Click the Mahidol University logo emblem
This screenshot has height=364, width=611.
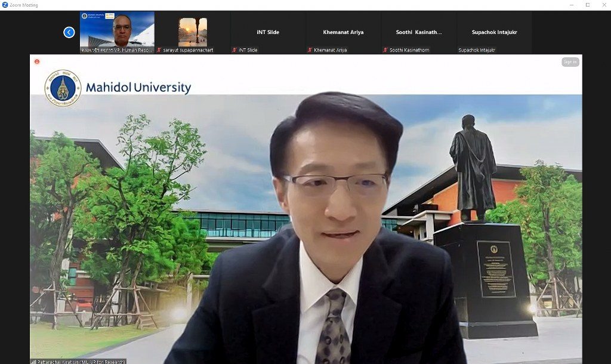point(63,88)
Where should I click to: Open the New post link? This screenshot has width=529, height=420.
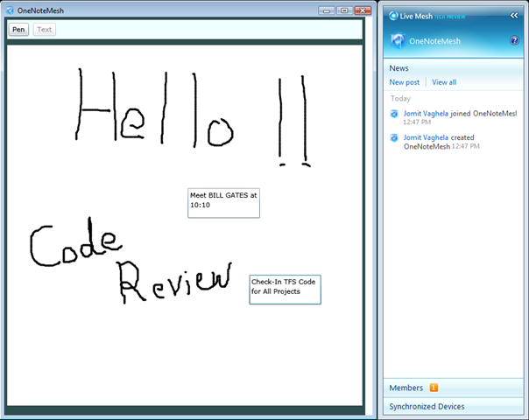click(x=404, y=82)

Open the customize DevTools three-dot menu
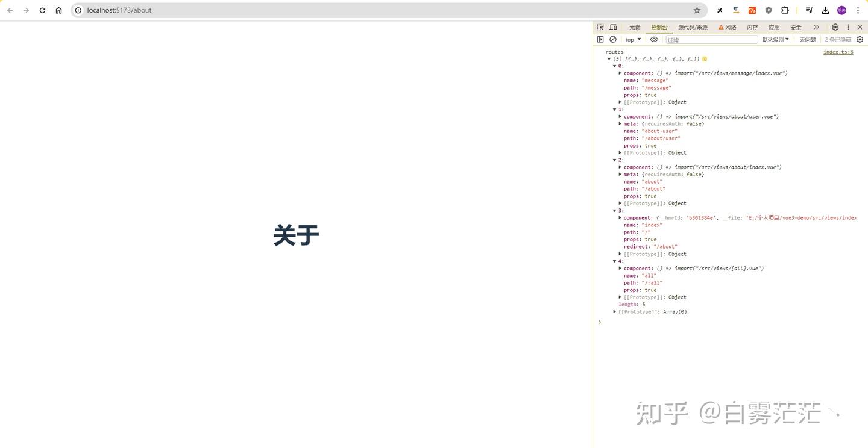[848, 27]
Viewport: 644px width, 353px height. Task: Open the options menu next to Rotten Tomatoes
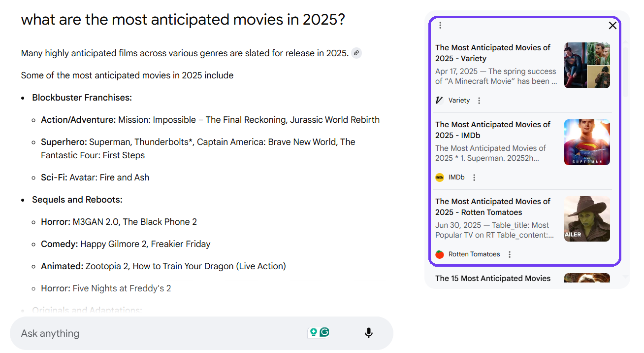(x=510, y=254)
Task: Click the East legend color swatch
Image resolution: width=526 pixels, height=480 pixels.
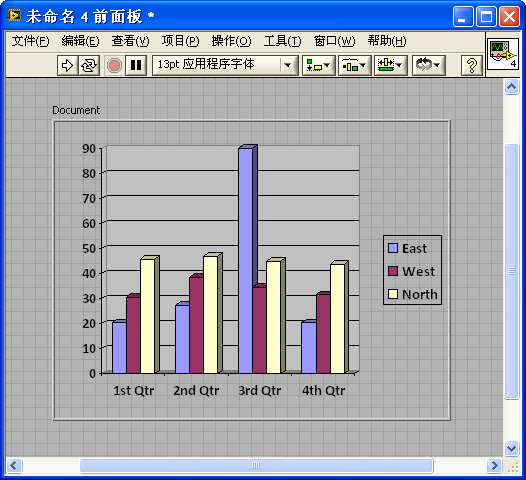Action: (393, 248)
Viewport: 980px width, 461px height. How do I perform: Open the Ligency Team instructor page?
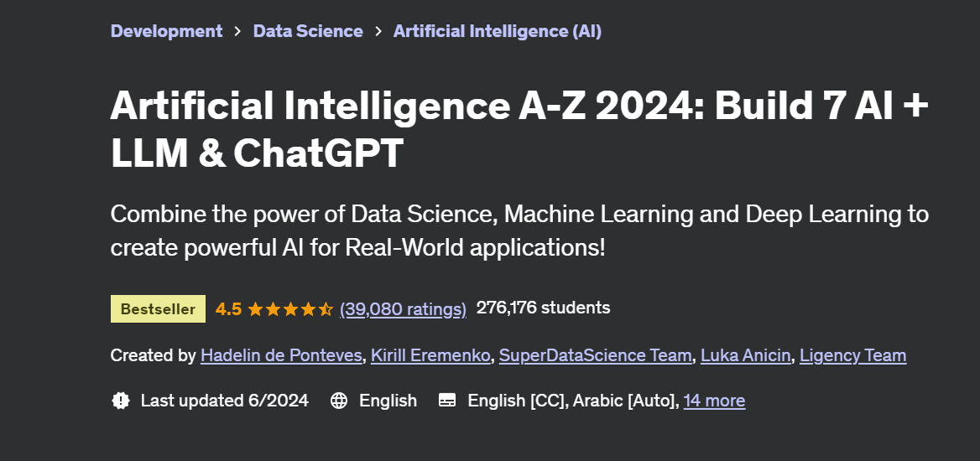tap(853, 355)
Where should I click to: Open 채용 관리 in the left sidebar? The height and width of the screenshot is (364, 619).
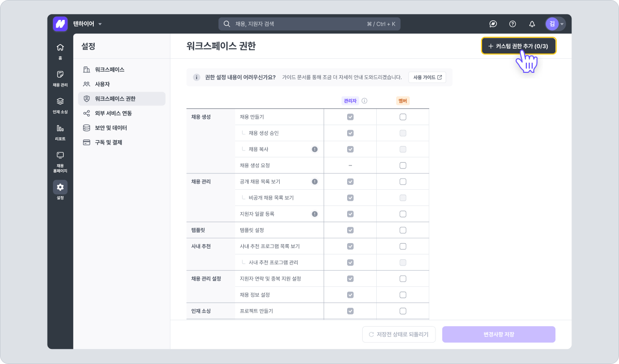[x=60, y=77]
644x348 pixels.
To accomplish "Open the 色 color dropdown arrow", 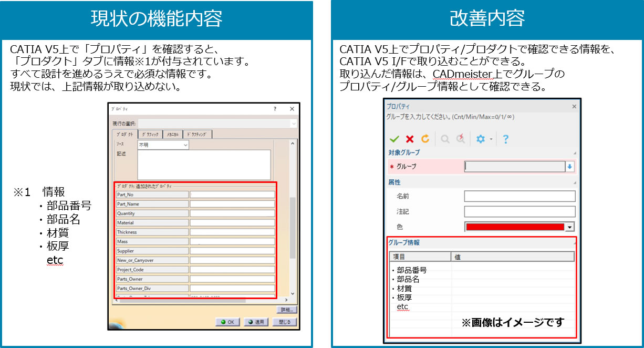I will click(x=570, y=227).
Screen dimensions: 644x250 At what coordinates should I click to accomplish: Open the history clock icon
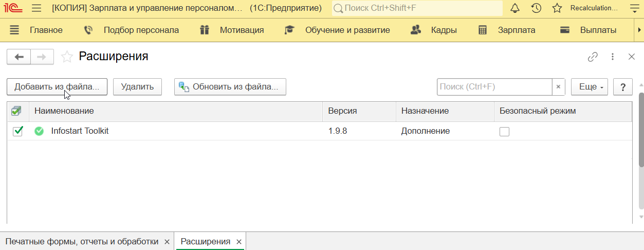[x=536, y=8]
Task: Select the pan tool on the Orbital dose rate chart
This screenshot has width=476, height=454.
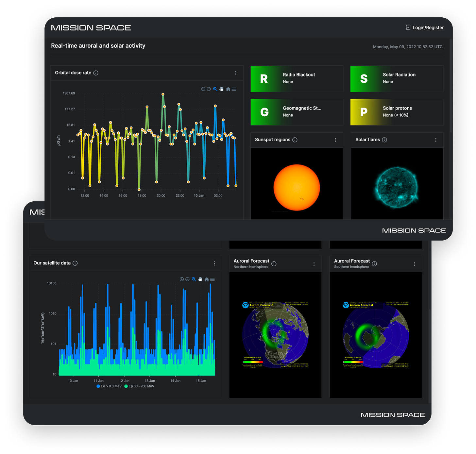Action: pos(221,89)
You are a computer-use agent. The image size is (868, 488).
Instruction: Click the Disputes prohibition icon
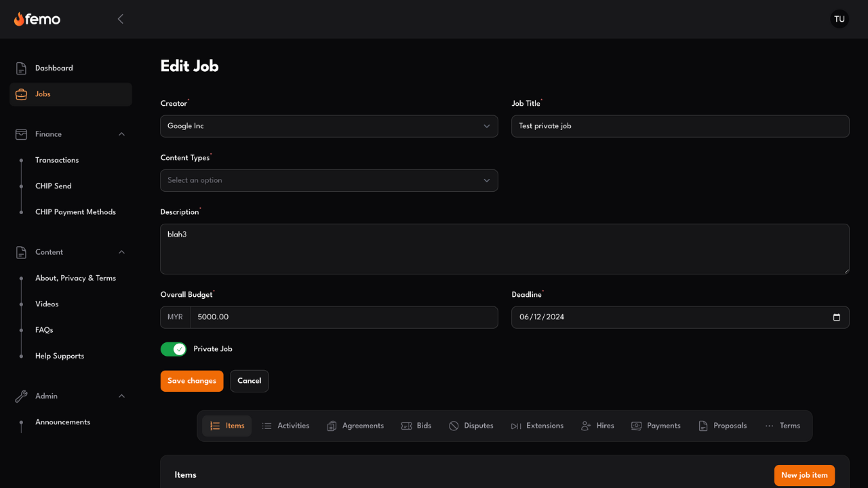pos(454,425)
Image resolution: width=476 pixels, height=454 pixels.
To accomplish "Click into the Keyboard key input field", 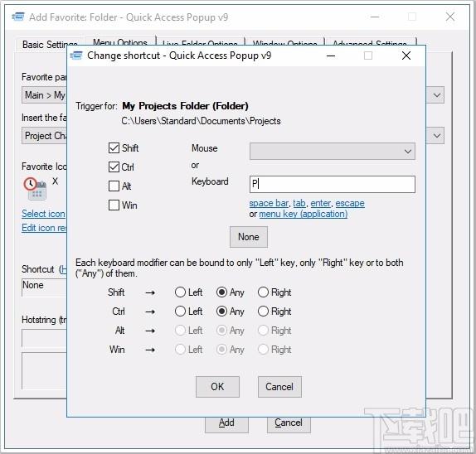I will (332, 184).
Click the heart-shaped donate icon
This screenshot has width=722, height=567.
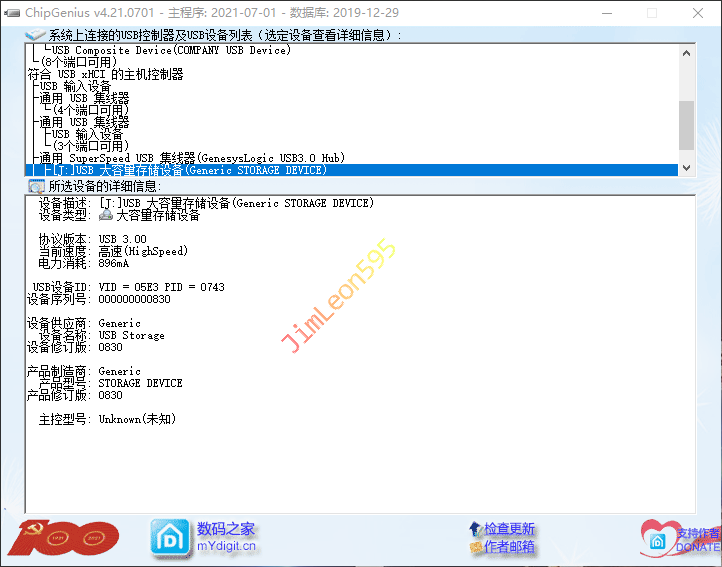pos(660,538)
------------------------------
• _The problem_
Only those lines from the one containing "Click the heart-shaped donate icon" to the end of the material above, retyped exactly and without pictures, belong in your reply.

• _Reply to the task_
Click the heart-shaped donate icon
This screenshot has width=722, height=567.
pos(660,538)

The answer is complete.